El Che, herido, con su arma inutilizada, fue capturado vivo, se encubrió su apresamiento y se disimuló el homicidio. Para no contradecir la versión oficial que atribuía su muerte al combate, sus asesinos, evitando toda herida fulminante, lo fusilaron disparándole por debajo de la cintura, sometiéndolo al suplicio de una prolongada agonía, que diera coartada al tiempo en que estuvo prisionero. Incluso, haciendo sintonía, extrañamente, con el informe de sus captores, su muerte se conmemora el ocho de octubre, un día antes de la verdadera.

Ese tiempo infinito y tenebroso que transcurre entre la detención y el final de la ejecución, fue transitado por él y por otros miles de argentinos. Cada parte de pedregullo o gota de río que los condenados recorrieron en su último trayecto, el relato de cualquiera de esos segundos terminales, contiene la historia en negro y contemporánea de la Nación que pugna por ser desocultada.

La palabra sería epítome: podríamos imaginarnos un caudaloso inventario, un archivo, un directorio. Ellos cargan las experiencias personales de todos los habitantes de una región a lo largo del tiempo. Alguien (un hombre o muchos) expresa la crisis de una sociedad engañosamente calma hasta entonces. Y en un momento, la autoridad, cual un demiurgo, decide aniquilar a los revoltosos. Los borra de la lista de existentes en el ara del equilibrio. El desaparecimiento, entonces, queda connotado como un acto de censura, una raya, un límite, un exceso (decía Videla) deseable de celo en pro de la salud general.

Aplicando el contemporáneo utilitarismo, se podría decir que la autoridad entendió que el transcurrir de la vida iría sedimentándose por sobre el agujero provocado en el tejido social y nuevas formas cotidianas habrán de digerir el genocidio como hace el mar con las pisadas de la playa. Los ojos futuros, se sabe, acaban por inercia, aceptando la visión oficial.

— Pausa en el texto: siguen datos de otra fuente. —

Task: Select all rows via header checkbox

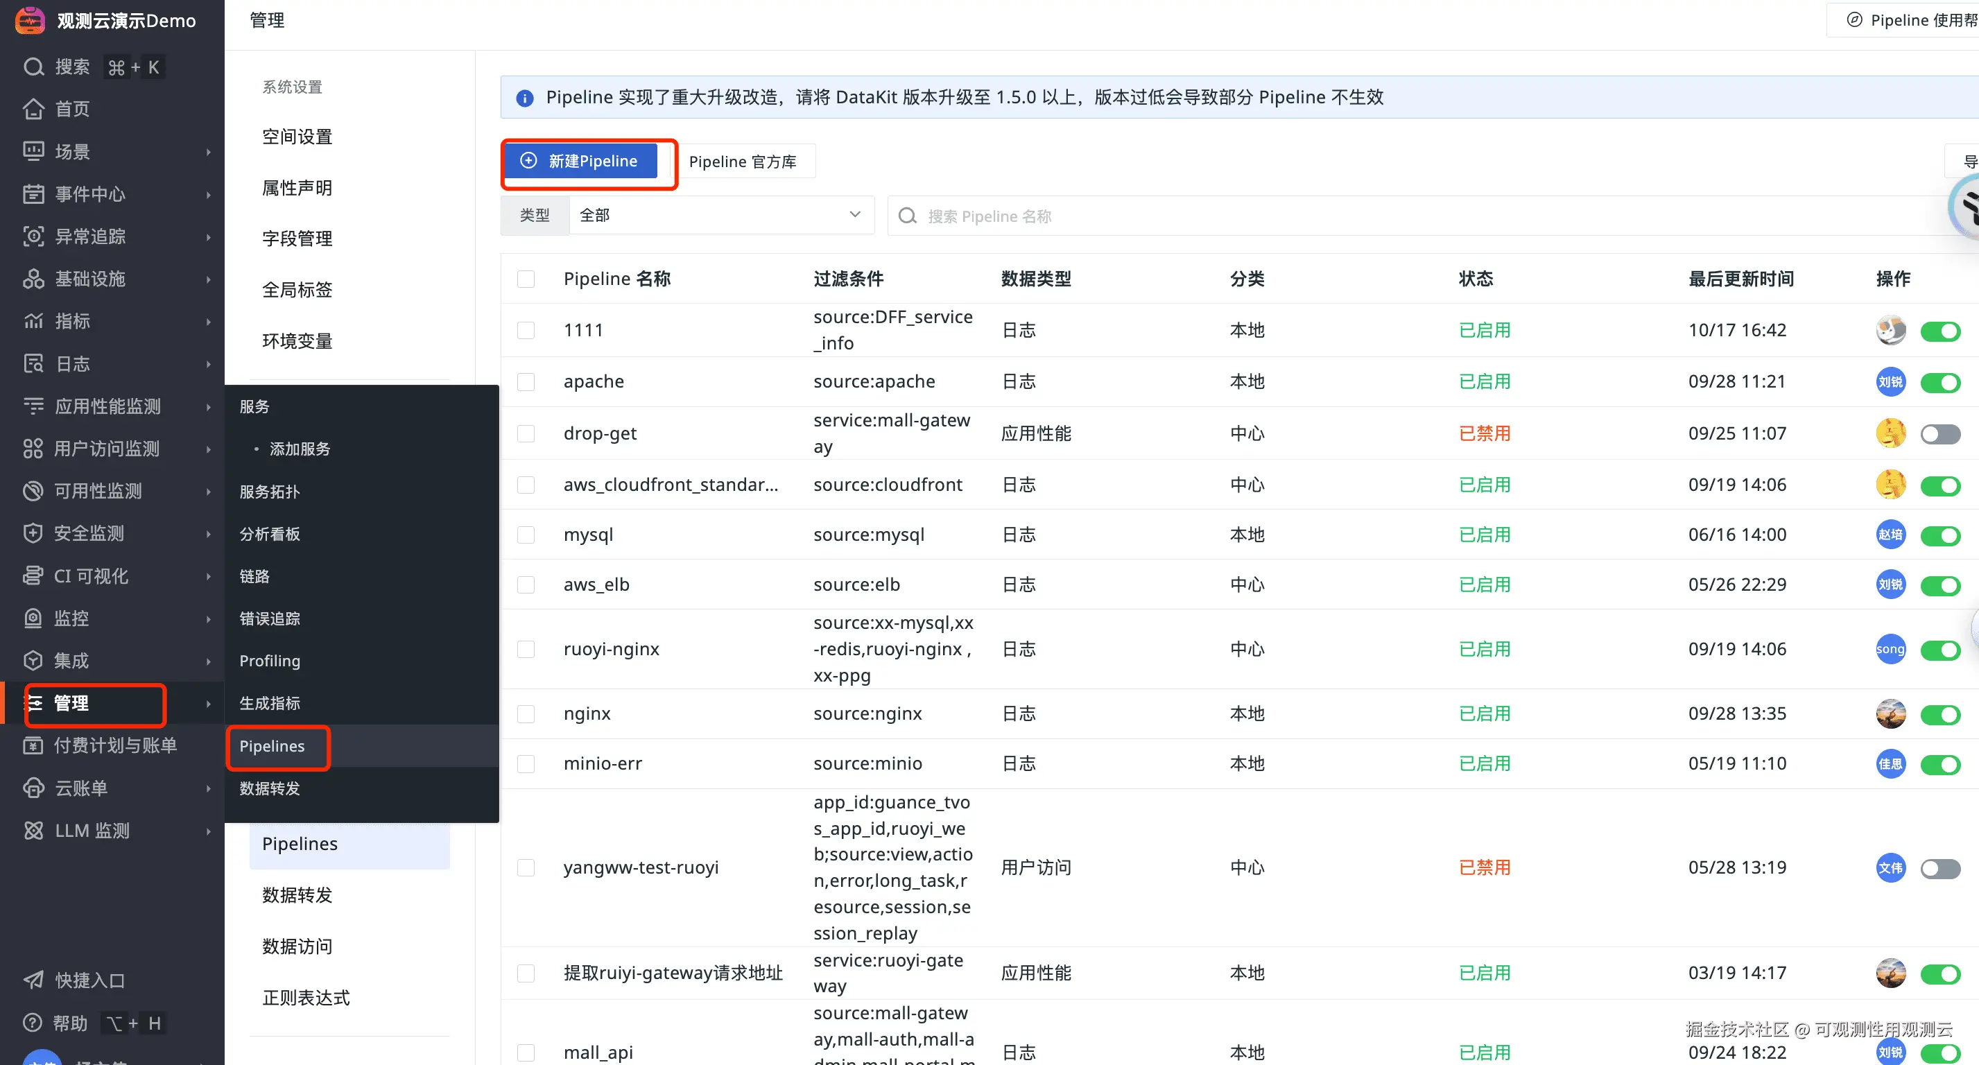Action: [526, 279]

En la época previa a la Constitución Argentina de 1853, integrada por los historiadores dentro del eufemismo de "Organización Nacional", se llevaba, cuenta Sarmiento, un "Censo de Opiniones", cuyo interrogatorio las personas debían responder desde la temprana escuela. Estaba el hábito de pasar a degüello a los opositores. No era necesariamente una manera de matar, aunque el método proviniera del trato con las vacas en el campo. Era algo adicional, como la íntima escritura, la rúbrica personalísima de aquellas firmas antiguas. La herida trasuntaba, a la vez, la forma de una tachadura, la orden del desaparecimiento que se infligía en el cuerpo que ya estaba muriendo a consecuencia de la violencia.

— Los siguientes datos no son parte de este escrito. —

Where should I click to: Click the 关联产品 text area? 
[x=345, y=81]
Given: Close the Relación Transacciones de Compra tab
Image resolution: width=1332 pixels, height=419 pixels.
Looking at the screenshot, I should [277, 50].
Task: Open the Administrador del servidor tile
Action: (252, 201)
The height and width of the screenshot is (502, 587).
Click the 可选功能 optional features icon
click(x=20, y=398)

Los efectos del degüello debían ser múltiples, perdurables y curiosos: Dibujaba la cara irónica con que el condenado se presentaba ante Dios. El espanto radicaba en que empujaba a compartir, figuradamente y en carne propia, la muerte del otro. Por algún misterio, ese desenlace tenía el efecto retroactivo del final de las antiguas tragedias. Teñir el sentido de esa vida pasada que había quedado trunca por obra de la represión.

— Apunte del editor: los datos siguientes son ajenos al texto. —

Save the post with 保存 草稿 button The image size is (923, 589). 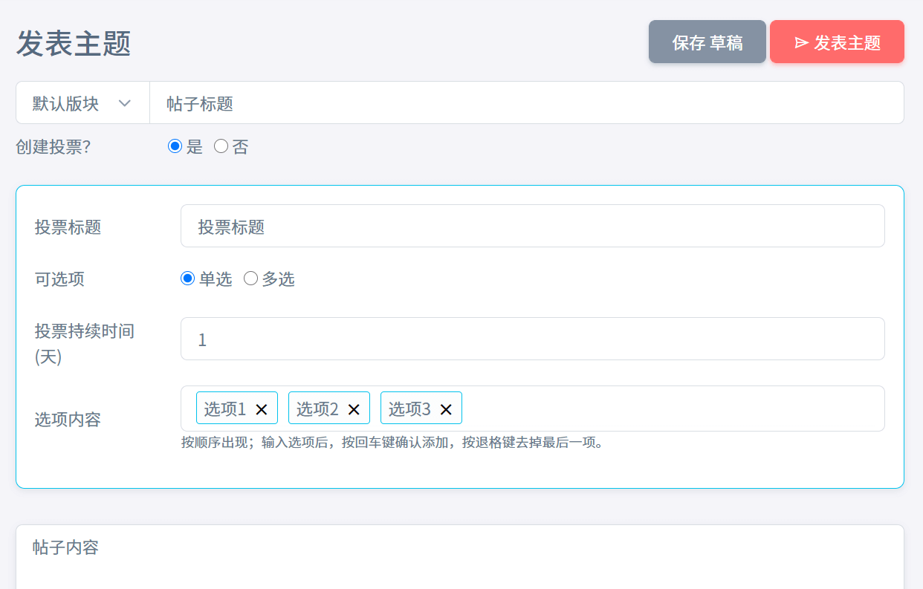click(707, 42)
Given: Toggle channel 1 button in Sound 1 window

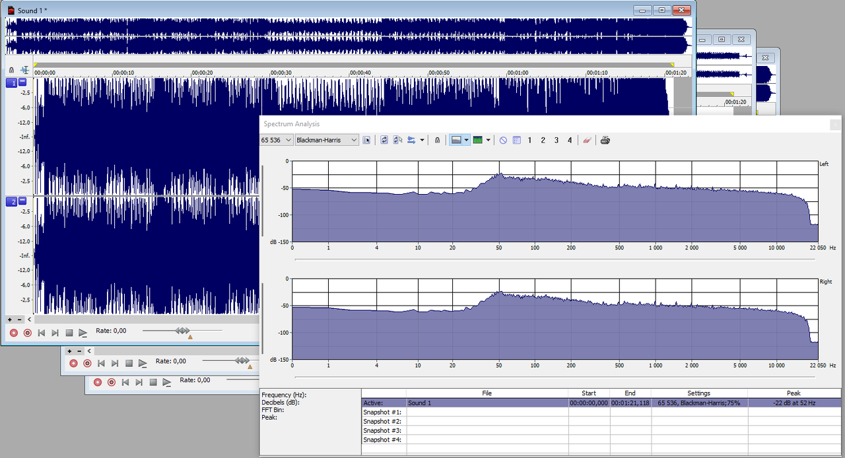Looking at the screenshot, I should [x=11, y=82].
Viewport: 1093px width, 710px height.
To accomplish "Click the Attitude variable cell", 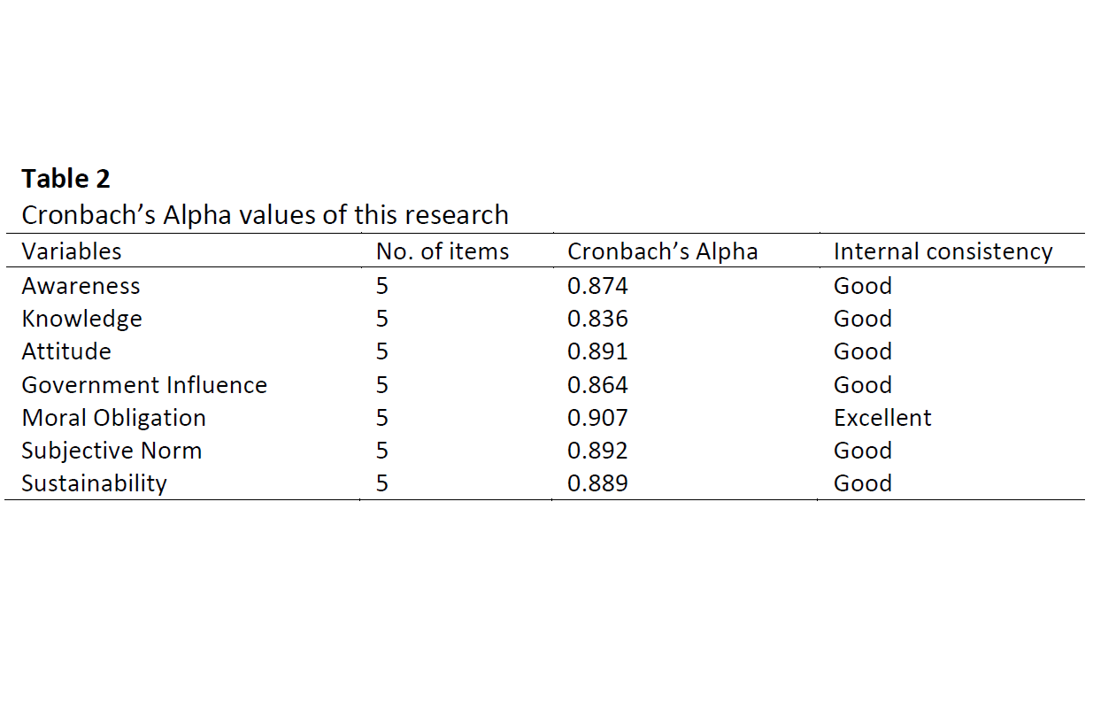I will [66, 351].
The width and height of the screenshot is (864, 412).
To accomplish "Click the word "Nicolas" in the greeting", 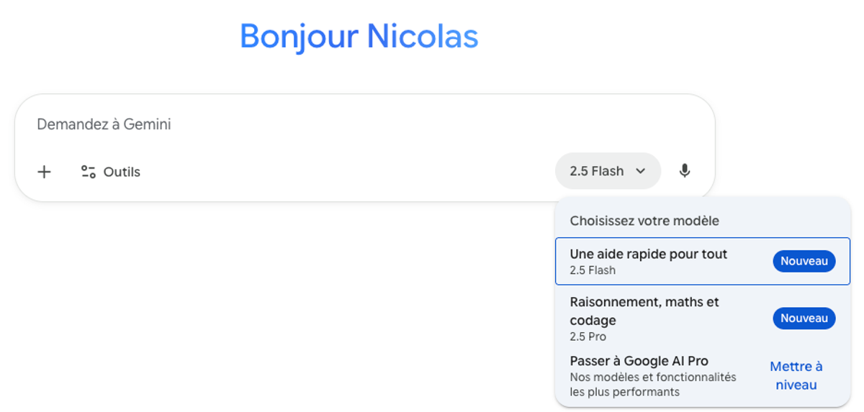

Luego del tal epílogo, las acciones vitales del personaje, en su relectura obligada, serán siempre las peripecias del degollado. Y como resto casi pícaro, de manera subliminal, se filtraría la idea de la complicidad de la víctima con su condena: Al observar los hechos desde hoy, el sentido común nos haría por fuerza deducir la responsabilidad de la víctima. Pues, si el protagonista hubiese podido evitar (de haber sido prudente) la consecuencia dañina y no lo hizo, es también culpable. Cada cual, como se dice, es arquitecto de su propio destino. La ambigüedad de la culpa del héroe, trasladada a los tiempos que corren, es el efecto terminal del degüello. Servirá de escarmiento a los revoltosos, da base material a la desesperanza y funda la paz social.

También desmiente la ilusión tan difundida, del Contrato Social como fundamento último del Sistema. Por algo la Dictadura Militar se autodenominó "Proceso de Reorganización Nacional". La nueva reorganización (o ajuste) eliminará la expectativa (turbia pero equilibrante) de movilidad o ascenso dentro de la organización social. El concepto de ciudadano será sustituido por el de consumidor: su posición va a dejar de ser mirada con relación a un cuerpo ideal y entrañable de derechos, garantías y obligaciones. Y pasará a existir en función de un ente: El Mercado (que tiene el aditamento de libre, pero es manipulado desde las sombras.) La propiedad de las riquezas sufrirá una altísima concentración y la parte creciente de la población que, como consecuencia de ella, dejará de consumir, estará directamente marginada.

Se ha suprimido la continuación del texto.